As shown in fig. 8, a PPG signal processing device according to the present application includes:
a fourth pulse acquiring unit 211, configured to acquire an original PPG signal in real time, and pre-process the original PPG signal to obtain a fourth pulse, where the PPG signal is a photoplethysmography signal;
a fifth pulse obtaining unit 212, configured to obtain a fourth pulse that satisfies the first preset condition and perform dc removal to obtain a fifth pulse;
a sixth pulse obtaining unit 213, which performs fast fourier transform on the fifth pulse to obtain a frequency spectrum corresponding to the fifth pulse, obtains a frequency component satisfying a second preset condition in the frequency spectrum, obtains a characteristic parameter corresponding to the fifth pulse according to the frequency component, and normalizes the characteristic parameter to obtain the sixth pulse;
and the executing unit 220 is configured to obtain a cluster center corresponding to the sixth pulse according to the normalization parameter of the sixth pulse and a preset cluster center, so as to obtain information corresponding to the sixth pulse according to the cluster center, where the preset cluster center is obtained by the PPG signal cluster center obtaining device.
Specifically, the specific coordination operation process between the units of the PPG signal processing apparatus herein may specifically refer to the PPG signal processing method described above, and is not described herein again. The processing means may be an artificial intelligence device.
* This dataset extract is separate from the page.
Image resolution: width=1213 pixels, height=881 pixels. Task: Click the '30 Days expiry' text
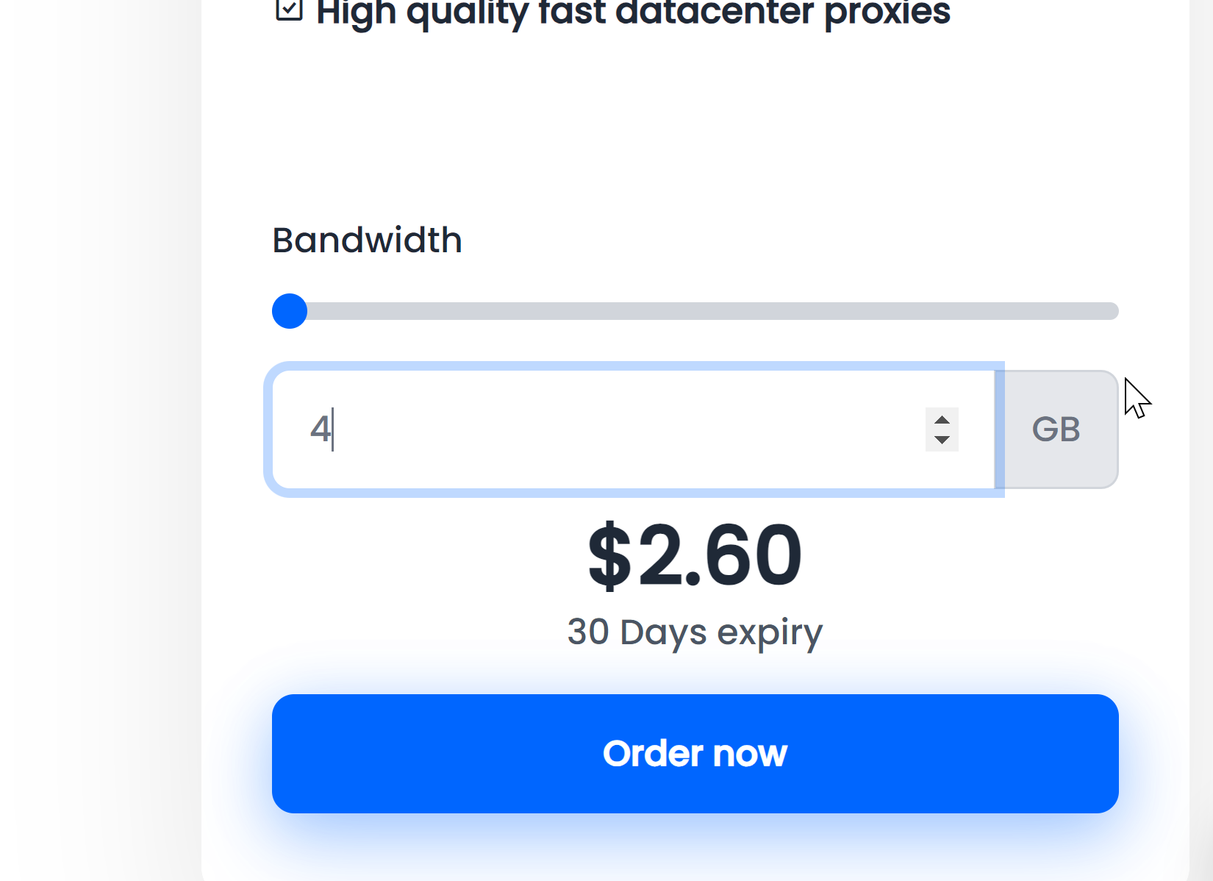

It is to be understood that the above examples merely represent preferred embodiments of the present application, and that the description thereof is more specific and detailed, but not construed as limiting the scope of the claims; it should be noted that, for a person skilled in the art, the above technical features can be freely combined, and several variations and modifications can be made without departing from the concept of the present application, which all belong to the protection scope of the present application; therefore, all equivalent changes and modifications made within the scope of the claims of the present application shall fall within the scope of the claims of the present application.